Python newbie attempting a complex pandas dataframe logic
I have multiple dataframes I need to join but I’ll show two below for the example. The dataframe have duplicate columns labelled with suffix ‘_duplicate’. I need to replicate the row instead of having the duplicate column as seen below.
My first thought is to get a list of unique column names then create an empty dataframe with those columns. Then have a for loop checking if column exists if so append, if the column_duplicate also append etc but unsure how to create this dataframe.
 List_of_columns = ["a", "b", "c", "d", "id"]
Dataframe1:X
| a | b | a_duplicate | b_duplicate | c | id | 
|---|---|---|---|---|---|
| 1 | 2 | 3 | 4 | 5 | id1 | 
Dataframe2:Y
| a | c | a_duplicate | c_duplicate | d | id | 
|---|---|---|---|---|---|
| 6 | 7 | 8 | 9 | 10 | id2 | 
Created dataframe:
| a | b | c | d | id | 
|---|---|---|---|---|
| 1 | 2 | 5 | Null | id1 | 
| 3 | 4 | 5 | Null | id1 | 
| 6 | Null | 7 | 10 | id2 | 
| 8 | Null | 7 | 10 | id2 | 
Advertisement
Answer
This is a very silly way of doing it and I am hoping someone comes up with a better way… but it does work:
##################### Recreate OP's dataframe ###########################
data1 = {"a":1, "b":2, "a_duplicate":3,"b_duplicate":4,"c":5, "id":"id1"}
data2 = {"a":6, "c":7, "a_duplicate":8,"c_duplicate":9,"d":10, "id":"id2"}
df1 = pd.DataFrame(data1, index=[0])
df2 = pd.DataFrame(data2, index=[0])
#########################################################################
# Append columns together while renaming the duplicate columns
df1 = df1[["a", "b", "c", "id"]].append(df1[["a_duplicate", "b_duplicate", "c", "id"]].rename(columns={"a_duplicate": "a", "b_duplicate": "b"}))

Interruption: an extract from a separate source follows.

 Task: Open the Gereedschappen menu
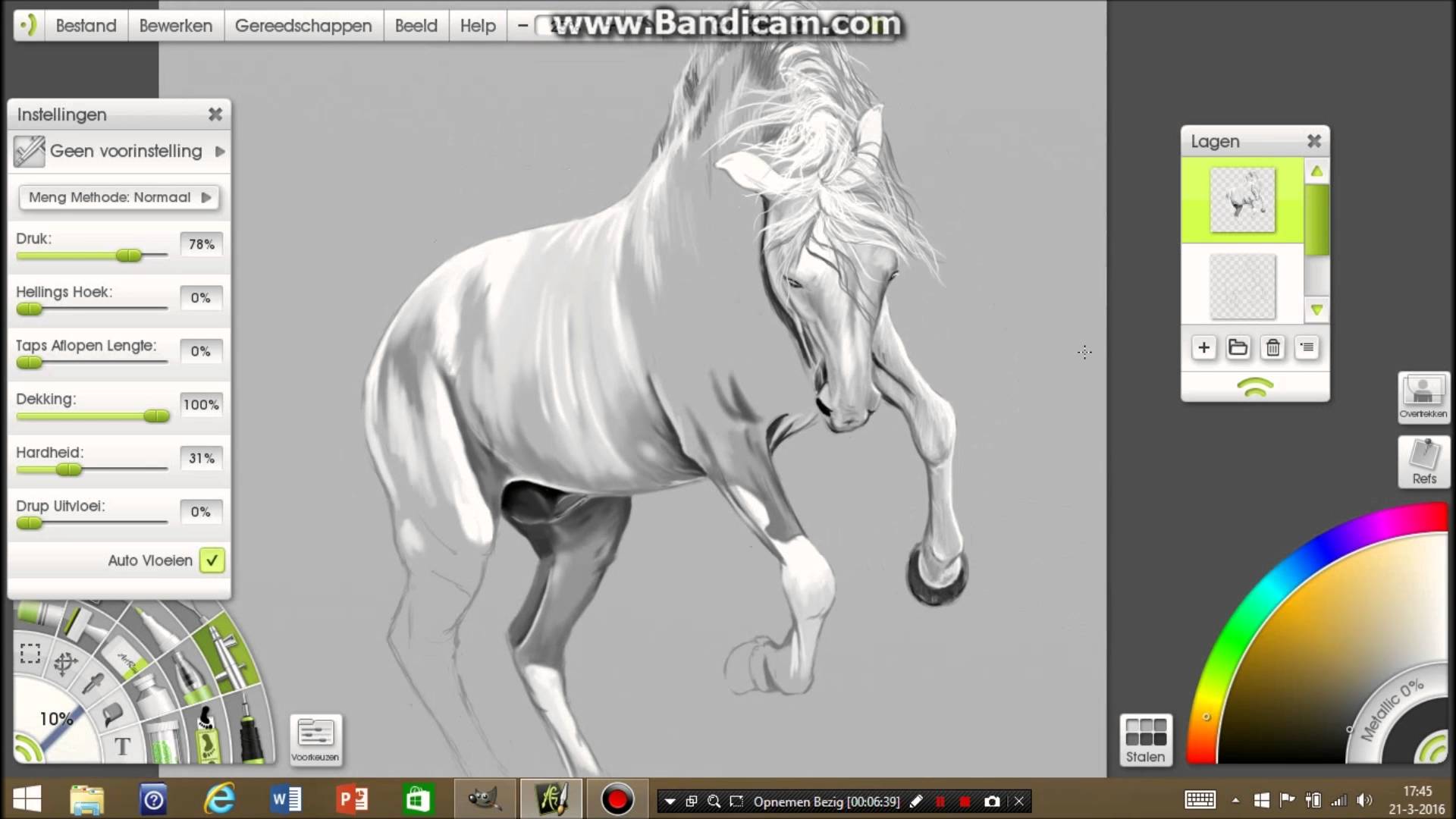tap(303, 25)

df2 = df2[["a", "c", "d", "id"]].append(df2[["a_duplicate", "c_duplicate", "d", "id"]].rename(columns={"a_duplicate": "a", "c_duplicate": "c"}))

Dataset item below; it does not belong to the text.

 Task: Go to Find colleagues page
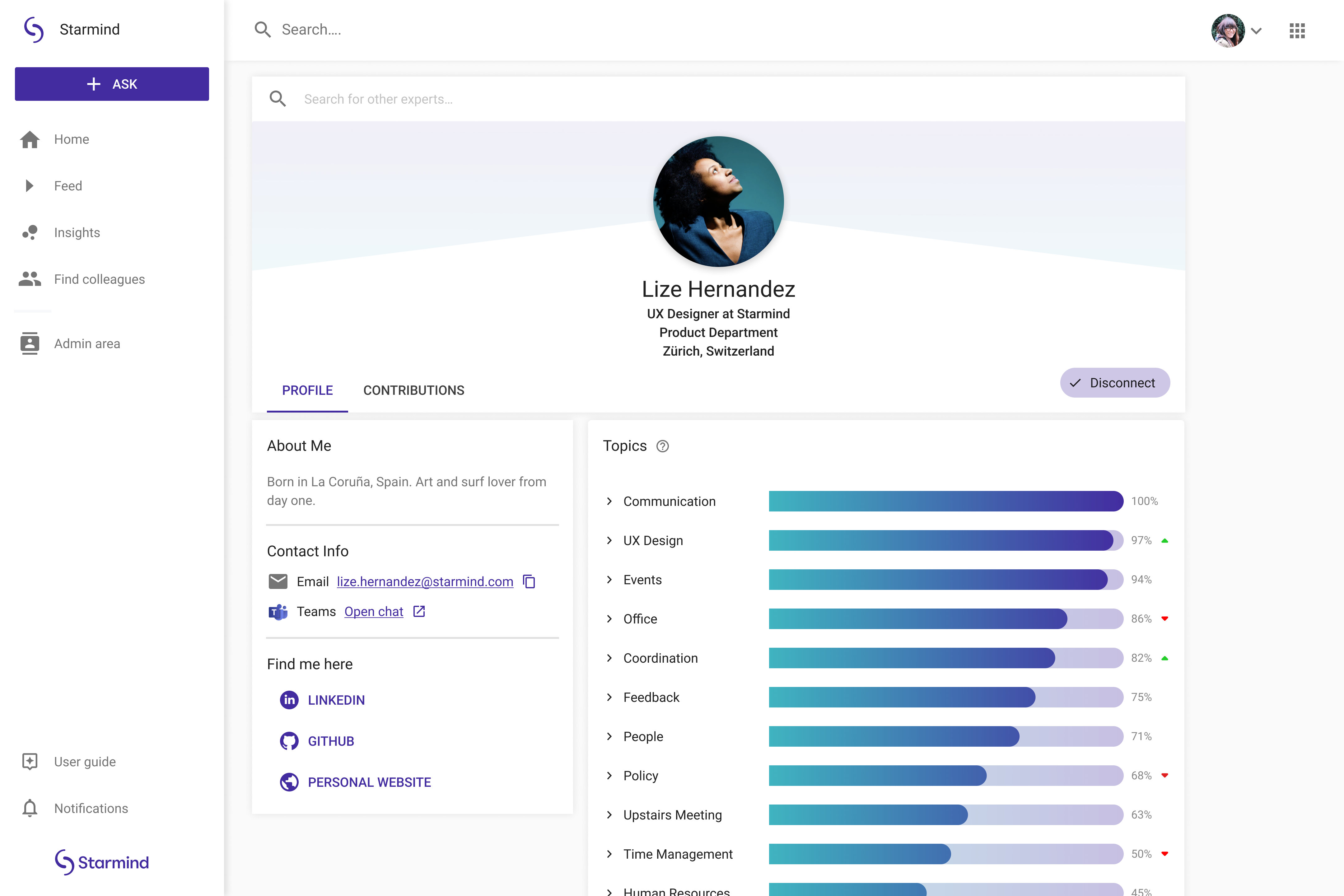click(99, 279)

# Concatenate the resulting datafraames, reset the index, then put it in the correct column order
df3 = pd.concat([df1, df2], ignore_index=True)[["a", "b", "c", "d", "id"]]
df3
Output:
a b c d id 0 1 2.0 5 NaN id1 1 3 4.0 5 NaN id1 2 6 NaN 7 10.0 id2 3 8 NaN 9 10.0 id2
~~ For OP’s Comment ~~
This is pretty hacky but should be able to go through all of your 50 dataframes and correct them then combine them into a master dataframe. You will have to come up with your own way of looping through all of them (this codes places all of them in a dataframeList then cycles through those dataframes). I don’t know how long it will take as I don’t know how big your data is but… it’ worth a shot.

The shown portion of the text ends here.